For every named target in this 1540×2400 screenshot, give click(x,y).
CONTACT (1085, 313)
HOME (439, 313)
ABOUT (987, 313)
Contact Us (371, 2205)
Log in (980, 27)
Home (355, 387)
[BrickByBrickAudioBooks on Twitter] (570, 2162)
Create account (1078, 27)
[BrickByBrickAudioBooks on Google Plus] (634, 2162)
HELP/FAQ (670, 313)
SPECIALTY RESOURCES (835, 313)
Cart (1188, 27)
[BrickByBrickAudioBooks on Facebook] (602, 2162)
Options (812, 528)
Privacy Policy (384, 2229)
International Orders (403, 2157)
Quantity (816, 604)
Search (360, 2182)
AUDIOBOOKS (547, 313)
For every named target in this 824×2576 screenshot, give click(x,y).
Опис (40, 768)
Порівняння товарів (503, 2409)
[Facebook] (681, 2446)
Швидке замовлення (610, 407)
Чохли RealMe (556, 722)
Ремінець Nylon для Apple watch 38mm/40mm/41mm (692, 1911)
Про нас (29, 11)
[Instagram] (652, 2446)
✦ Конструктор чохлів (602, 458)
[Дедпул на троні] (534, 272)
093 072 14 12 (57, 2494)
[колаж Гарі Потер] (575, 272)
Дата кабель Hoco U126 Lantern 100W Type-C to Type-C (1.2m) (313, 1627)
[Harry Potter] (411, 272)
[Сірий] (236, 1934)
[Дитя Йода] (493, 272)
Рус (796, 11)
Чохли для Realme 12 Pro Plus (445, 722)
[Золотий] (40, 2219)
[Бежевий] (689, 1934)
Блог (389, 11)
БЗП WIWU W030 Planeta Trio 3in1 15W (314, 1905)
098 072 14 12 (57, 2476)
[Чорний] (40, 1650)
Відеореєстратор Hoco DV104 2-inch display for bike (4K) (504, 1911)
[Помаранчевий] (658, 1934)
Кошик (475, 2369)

WORK REQUEST: Output the entries above word for word.

SOLVED PROBLEM:
For every named target in this 1540×2400 screenshot, give click(x,y).
CONTACT (1085, 313)
HOME (439, 313)
ABOUT (987, 313)
Contact Us (371, 2205)
Log in (980, 27)
Home (355, 387)
[BrickByBrickAudioBooks on Twitter] (570, 2162)
Create account (1078, 27)
[BrickByBrickAudioBooks on Google Plus] (634, 2162)
HELP/FAQ (670, 313)
SPECIALTY RESOURCES (835, 313)
Cart (1188, 27)
[BrickByBrickAudioBooks on Facebook] (602, 2162)
Options (812, 528)
Privacy Policy (384, 2229)
International Orders (403, 2157)
Quantity (816, 604)
Search (360, 2182)
AUDIOBOOKS (547, 313)
For every named target in this 824×2576 screenshot, give click(x,y).
Опис (40, 768)
Порівняння товарів (503, 2409)
[Facebook] (681, 2446)
Швидке замовлення (610, 407)
Чохли RealMe (556, 722)
Ремінець Nylon для Apple watch 38mm/40mm/41mm (692, 1911)
Про нас (29, 11)
[Instagram] (652, 2446)
✦ Конструктор чохлів (602, 458)
[Дедпул на троні] (534, 272)
093 072 14 12 (57, 2494)
[колаж Гарі Потер] (575, 272)
Дата кабель Hoco U126 Lantern 100W Type-C to Type-C (1.2m) (313, 1627)
[Harry Potter] (411, 272)
[Сірий] (236, 1934)
[Дитя Йода] (493, 272)
Рус (796, 11)
Чохли для Realme 12 Pro Plus (445, 722)
[Золотий] (40, 2219)
[Бежевий] (689, 1934)
Блог (389, 11)
БЗП WIWU W030 Planeta Trio 3in1 15W (314, 1905)
098 072 14 12 (57, 2476)
[Чорний] (40, 1650)
Відеореєстратор Hoco DV104 2-inch display for bike (4K) (504, 1911)
[Помаранчевий] (658, 1934)
Кошик (475, 2369)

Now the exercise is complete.